Our child Oliver was the most beautiful baby when he was born, except he had funny toes. But we didn’t worry, why would we? Then when he was three months old, a strange lump appeared on the back of his head. Our consultants told us it wasn’t cancerous but because it was unusual, they would remove it. Again, we didn’t really worry. Then, just after Oliver’s first birthday we went to see Oliver’s consultant and he told us they had a diagnosis for us. He wrote three words on a piece of paper for us: fibrodysplasia ossificans progressiva. He tore it off and gave it to us. We were told that so long as he didn’t play rugby at school, he’d pretty much be ok. Still we didn’t worry. Then we went home and googled it, and our world fell apart: FOP, one of the most disabling conditions known to medicine with no treatment or cure. We were devastated. We had nowhere to turn, no one to talk to, no one seemed to know anything about it.
We found the IFOPA but there was no UK equivalent. We took some time to deal with the news and then decided we had to do something to support the research into a treatment. We couldn’t just sit back and let this happen to our little boy. Chris joined the Board of the IFOPA and we began to fundraise to support the research team at Oxford University. Over time, other families joined with us and FOP Friends was born as a registered charity. Our main aim was to offer support and information to new families: friendship in the darkest of days when you have been given those three devastating words. Whilst we couldn’t change the diagnosis for new parents, we could ensure that they didn’t feel alone on this journey.
Running a charity was never one our life goals, it was thrust upon us and we are still learning as we go. We take our inspiration from the community we support. We do some fundraising as a family, but the charity also offers support to others who fundraise for the charity. We pride ourselves on the personal touch, aiming to thank everyone who raises money and awareness for FOP Friends. When they donate to us, they really do make a difference and it is truly appreciated.
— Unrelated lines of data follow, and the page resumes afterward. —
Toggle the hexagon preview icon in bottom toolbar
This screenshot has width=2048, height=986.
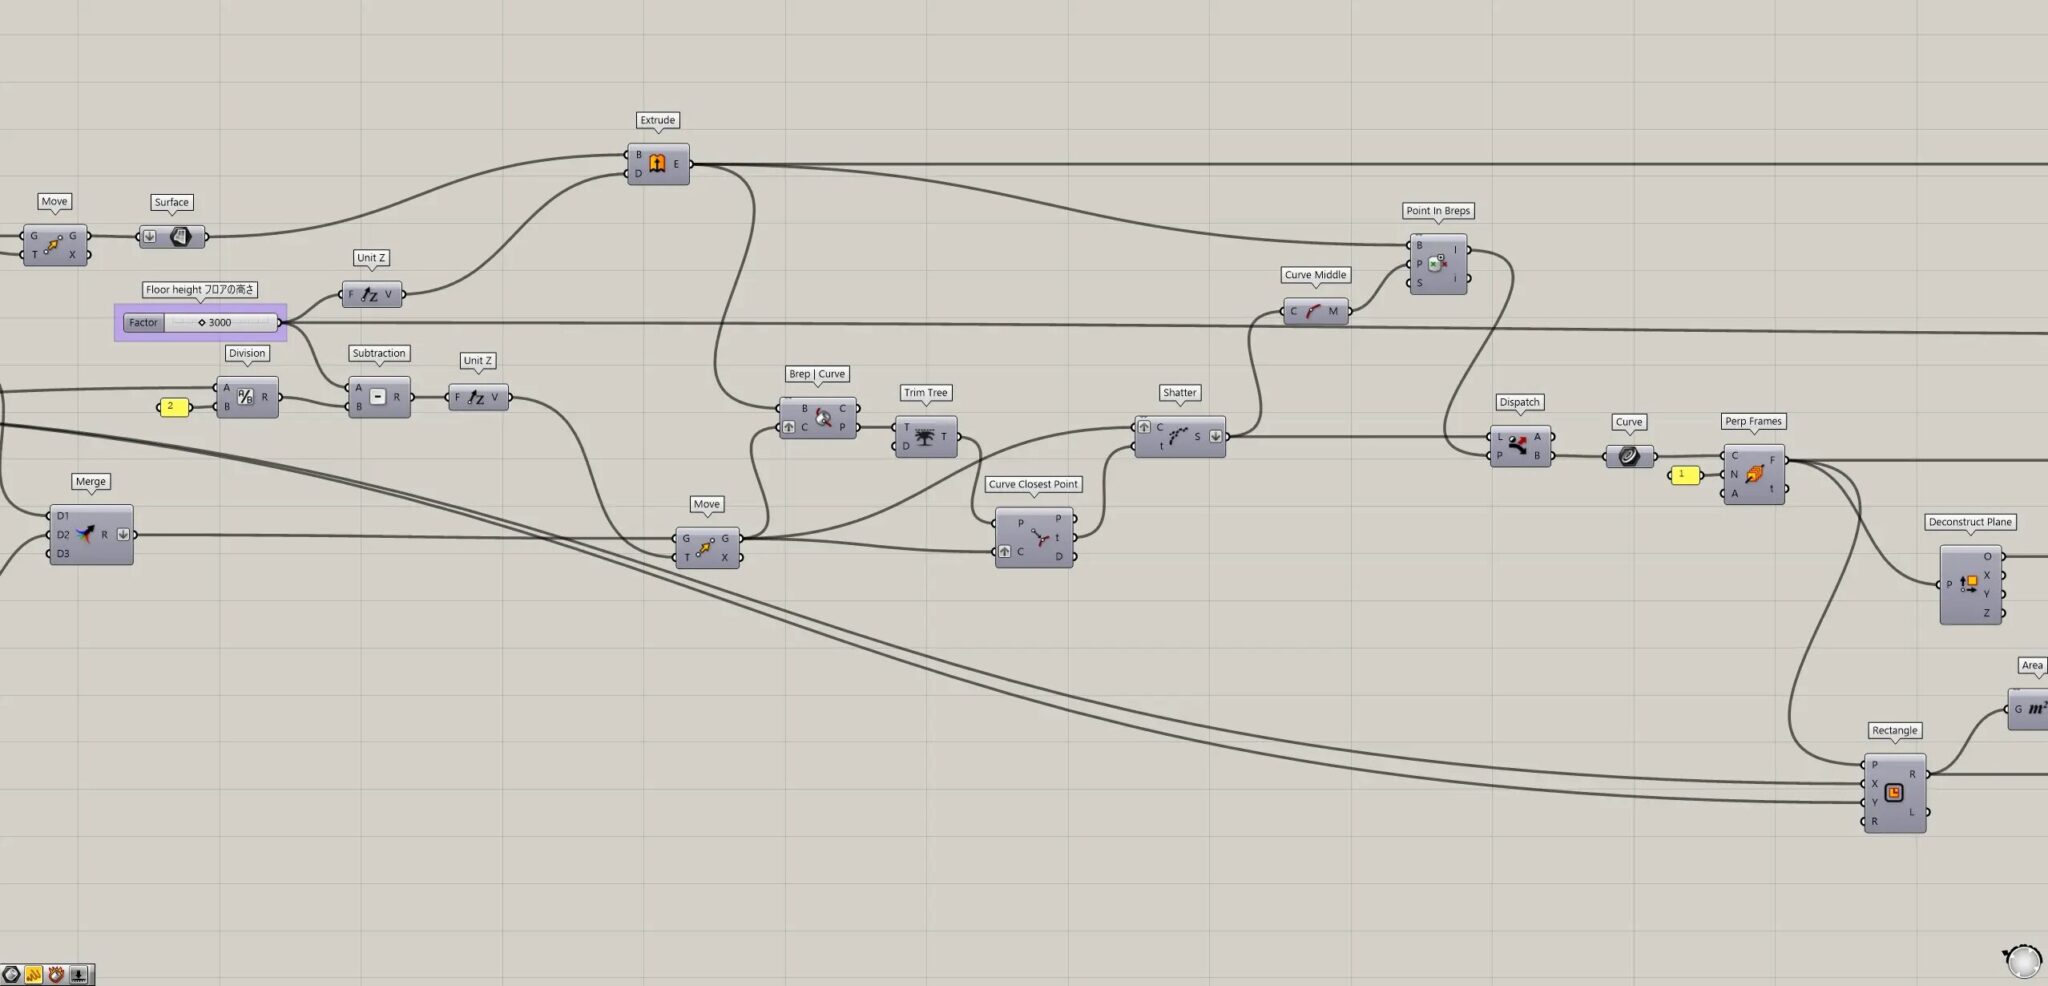tap(12, 974)
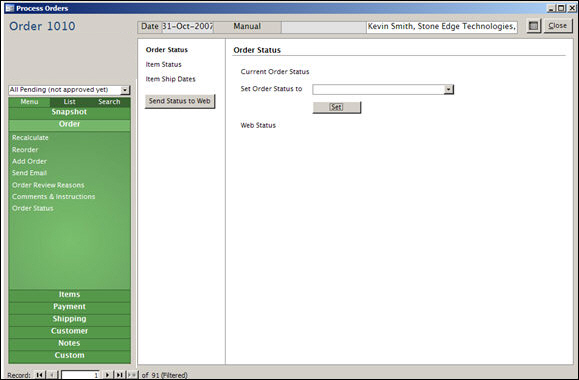Open the Item Ship Dates section
Viewport: 579px width, 380px height.
pyautogui.click(x=170, y=79)
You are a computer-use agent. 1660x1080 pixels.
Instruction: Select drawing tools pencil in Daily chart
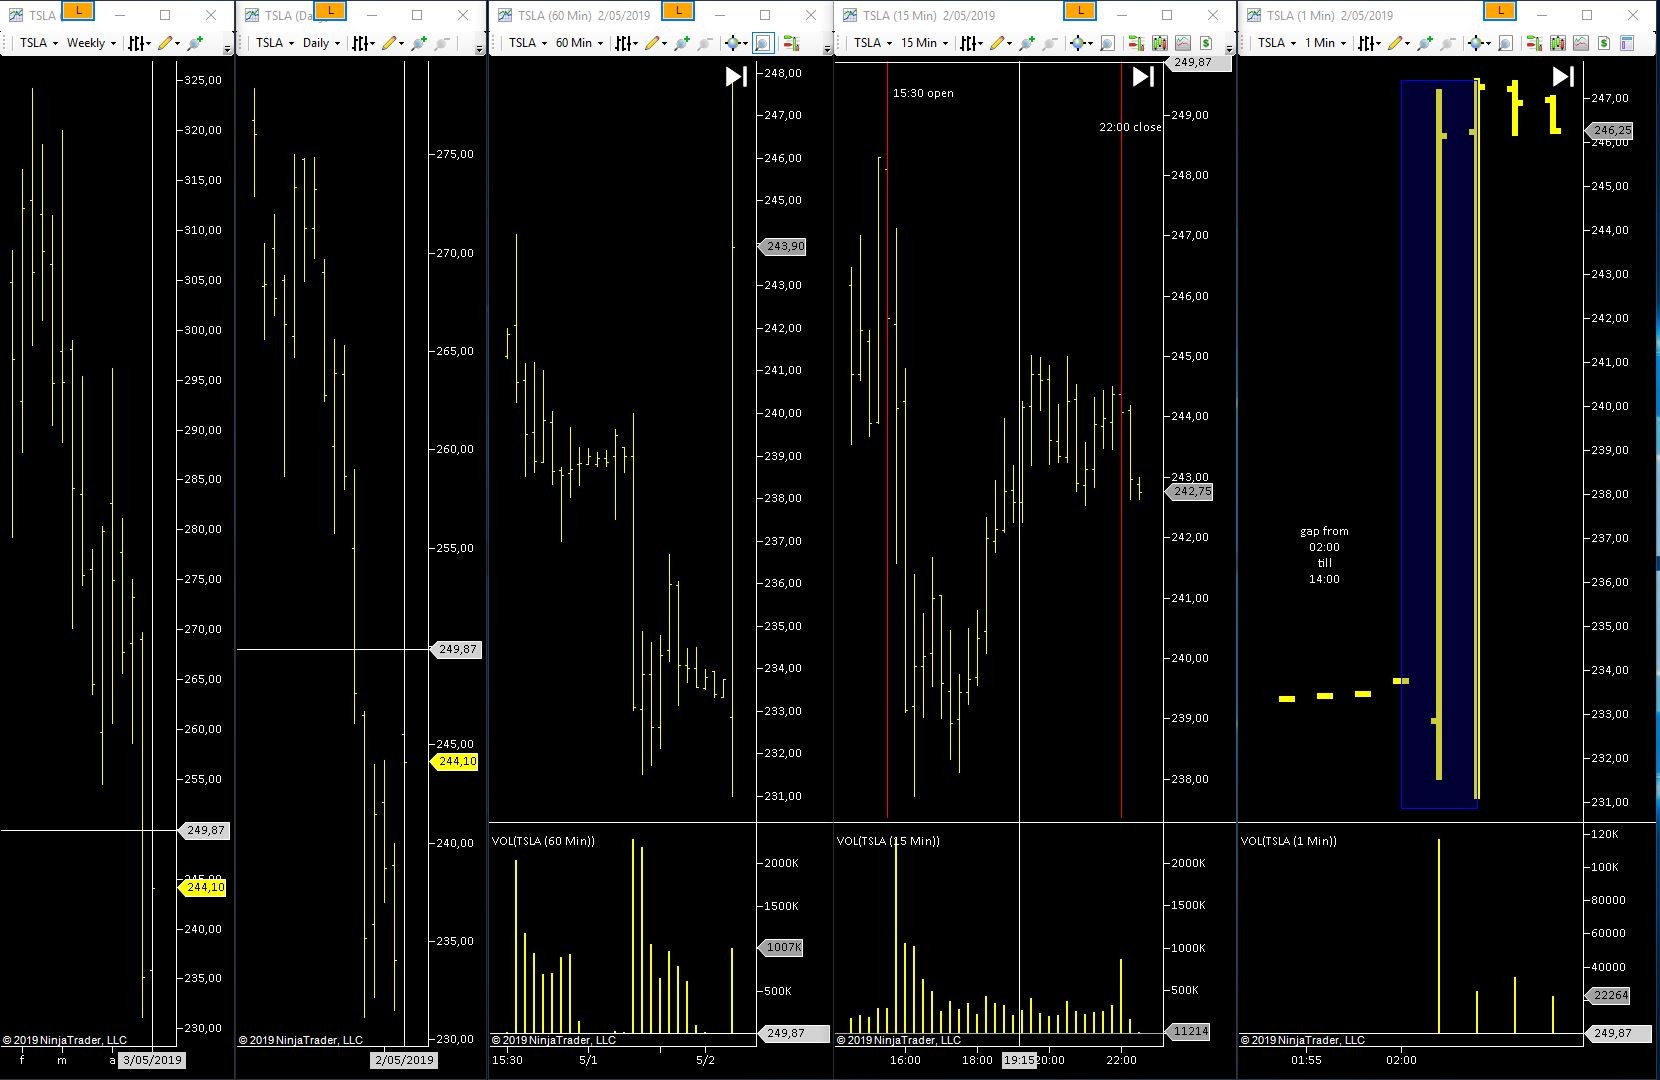(389, 43)
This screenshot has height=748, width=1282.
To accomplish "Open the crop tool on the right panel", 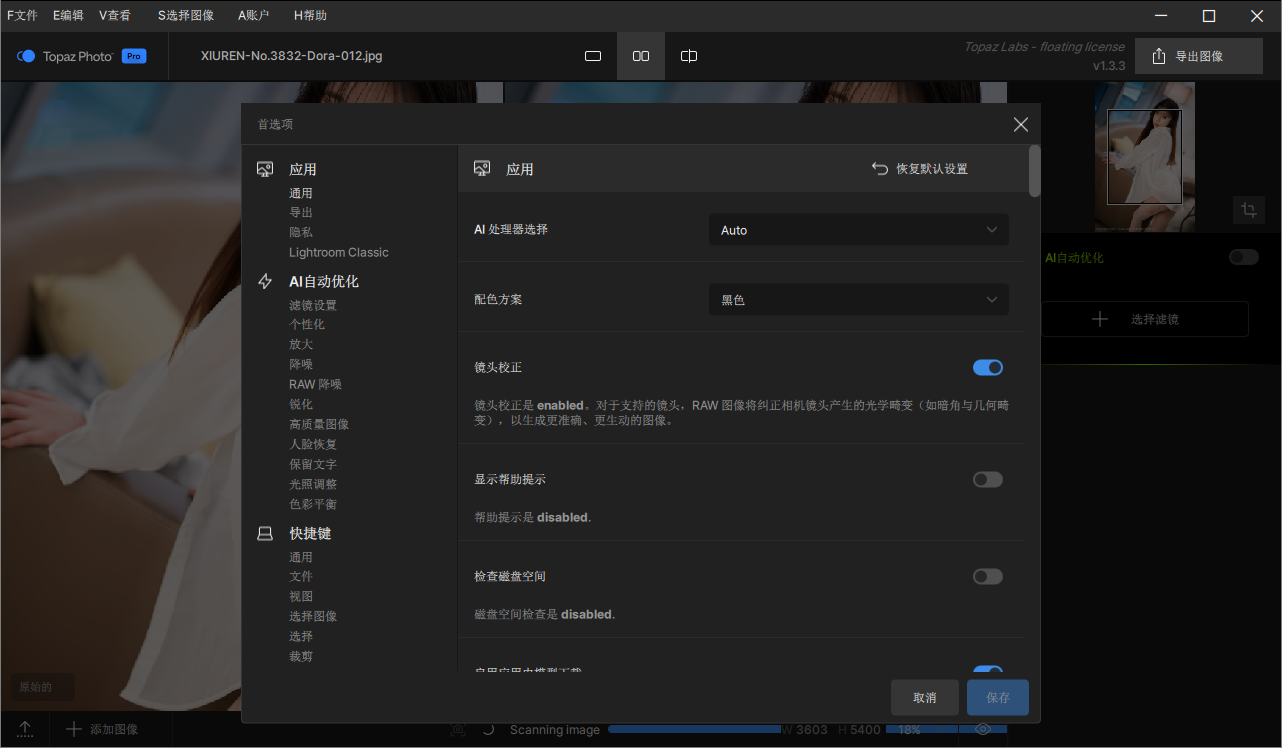I will point(1248,210).
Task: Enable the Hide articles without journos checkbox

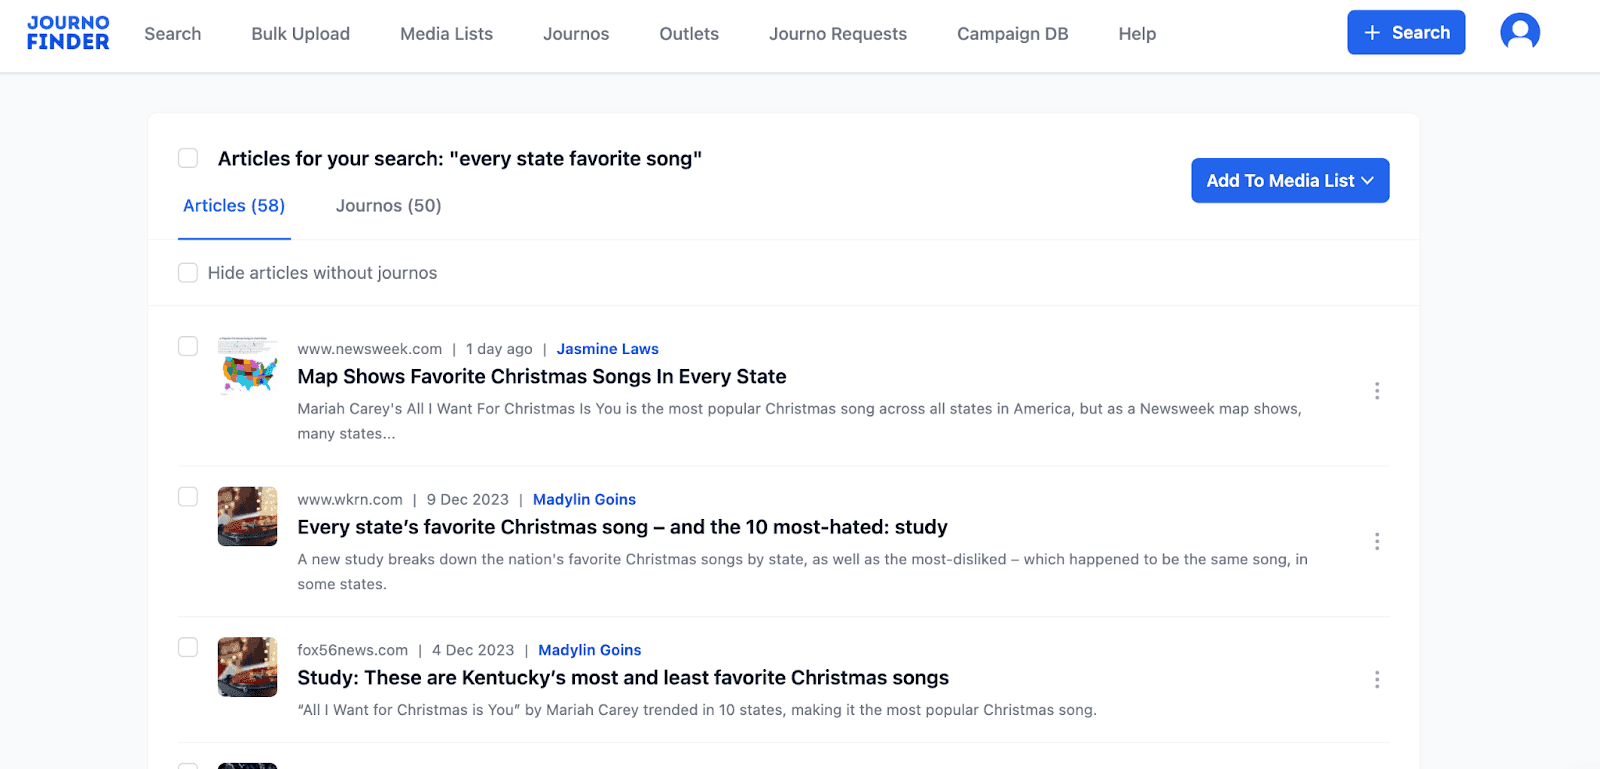Action: 187,272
People have organised fundraisers from grand events like running teams and gala dinners, to some of our younger friends getting sponsors to have their long hair cut or selling unwanted toys to make money to support their friend who has FOP. Our longest fundraiser is by Oliver’s grandma who has held line dancing evenings for Oliver for the past 8 years and has raised over £30,000 for research into FOP.
As well as coordinating fundraising efforts, we also help families who have just received the shattering news that their child has an incurable, progressive illness. Whilst we don’t have a magic wand, we can help them come to terms with the diagnosis in their own time. As the UK’s charity, we can connect the new parents to other parents who truly understand how they feel and with whom they can develop life-long friendships. Facebook has been a lifeline to families and opens a world of support and advice for parents of a rare child. We don’t have any medical expertise, but we do know the best people in the world who are experts in FOP. We can connect the new diagnoses to all these experts, and this is a great comfort to the families.
Perhaps our greatest achievement as a charity is our Conference and Family Gathering which we hold every two years. Last year was our third event, and the best one yet! It is attended by the world’s experts as well as the families and is a truly joyous and inspirational occasion. It means everything to the families and patients to be around others who understand. They can just feel comfortable around others without having to explain: they belong. Feedback we receive from attendees tells us we’re doing something right, as one researcher explained, “what [FOP Friends] put together was simply terrific… I hope that it could serve as a model for other organisations that deal with rare diseases and have a patient centric mission and focus…I feel honoured and lucky to have been a part of this”.
We have also started to arrange Family Weekends for our children with FOP. This is such an important event because the focus is wholly on fun and friendship. There is no science, no research; just a swimming pool, trees and the opportunity to connect with other families. Our first event was such a wonderful weekend with the children and parents alike wanting to go back. The next one is planned for spring this year and we can’t wait!
We are now in the fortunate position of having active clinical trials for patients with FOP, with that included children. The decision to give your child an unknown drug is huge for parents, balancing it against the risks of not doing anything at all. Our families are all desperate to find something that will help them, with many of them feeling optimistic with the trials available. As parents, we had to face the heart-breaking reality that Oliver would not be able to take part in the trial. Despite him wanting to take part, his abject fear of needles meant they couldn’t get the blood they needed. It was one of the most distressing things we’ve been through so far: we had to accept this was not going to be part of Oliver’s journey. Every day we count our blessings that the beast that is FOP has stayed quiet in Oliver: he has been physically unimpacted and lives a ‘normal’ life. But we know that our luck will run out one day, and that day could be tomorrow. We are living on borrowed time and a treatment that can keep our little boy, and all his FOP friends active, can’t come soon enough.
Until then we as a family, we as a charity, will continue do our best to change the future for those touched by FOP.
Helen and Chris Bedford-Gay. Oliver (10 with FOP), Leo (9), Harry(6).